Exercises to complete:
A - In the clustering notebook excerpt, what number of clusters is set for AgglomerativeClustering?
B - List every keyword argument shown in the AgglomerativeClustering output in the clustering notebook excerpt.

AgglomerativeClustering(affinity='euclidean',
                        connectivity=<10890x10890 sparse matrix of type '<class 'numpy.int64'>'
    with 54028 stored elements in COOrdinate format>,
                        n_clusters=15)

In a Jupyter environment, please rerun this cell to show the HTML representation or trust the notebook.
On GitHub, the HTML representation is unable to render, please try loading this page with nbviewer.org.

[19]:

labels = clusterer.labels_.reshape((y, x))

[20]:

fig, axes = plt.subplots()
axes.imshow(labels)
plt.title("Cluster classification")

[20]:

Text(0.5, 1.0, 'Cluster classification')

Dataset extract:
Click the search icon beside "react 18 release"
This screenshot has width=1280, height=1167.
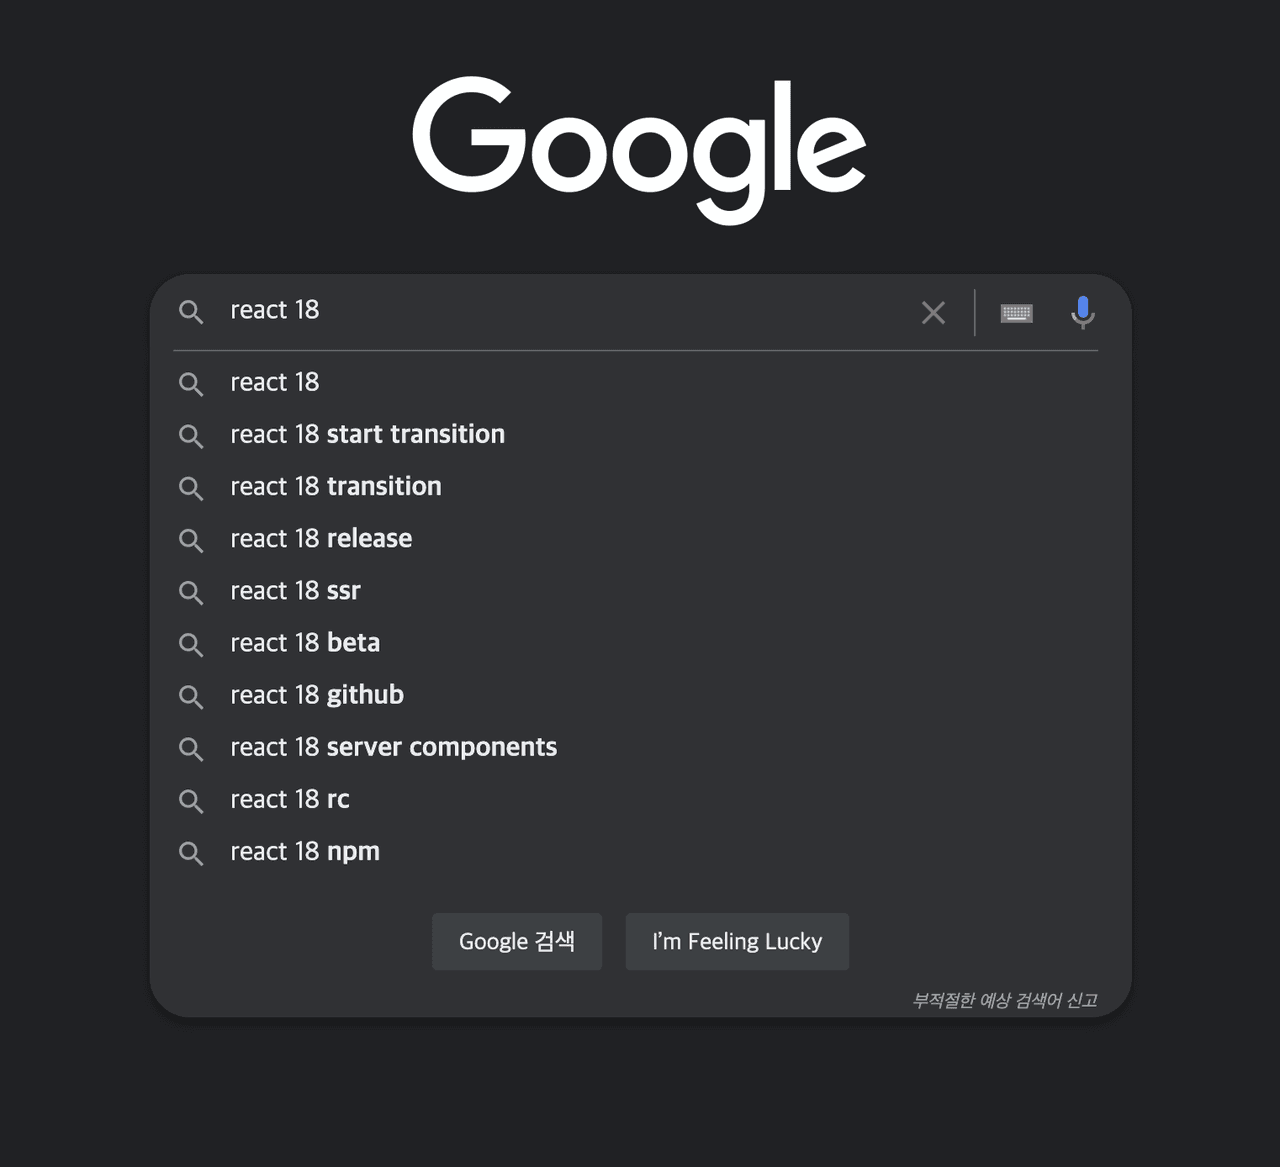[x=191, y=540]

Answers to the problems:
A - 15

B - affinity, connectivity, n_clusters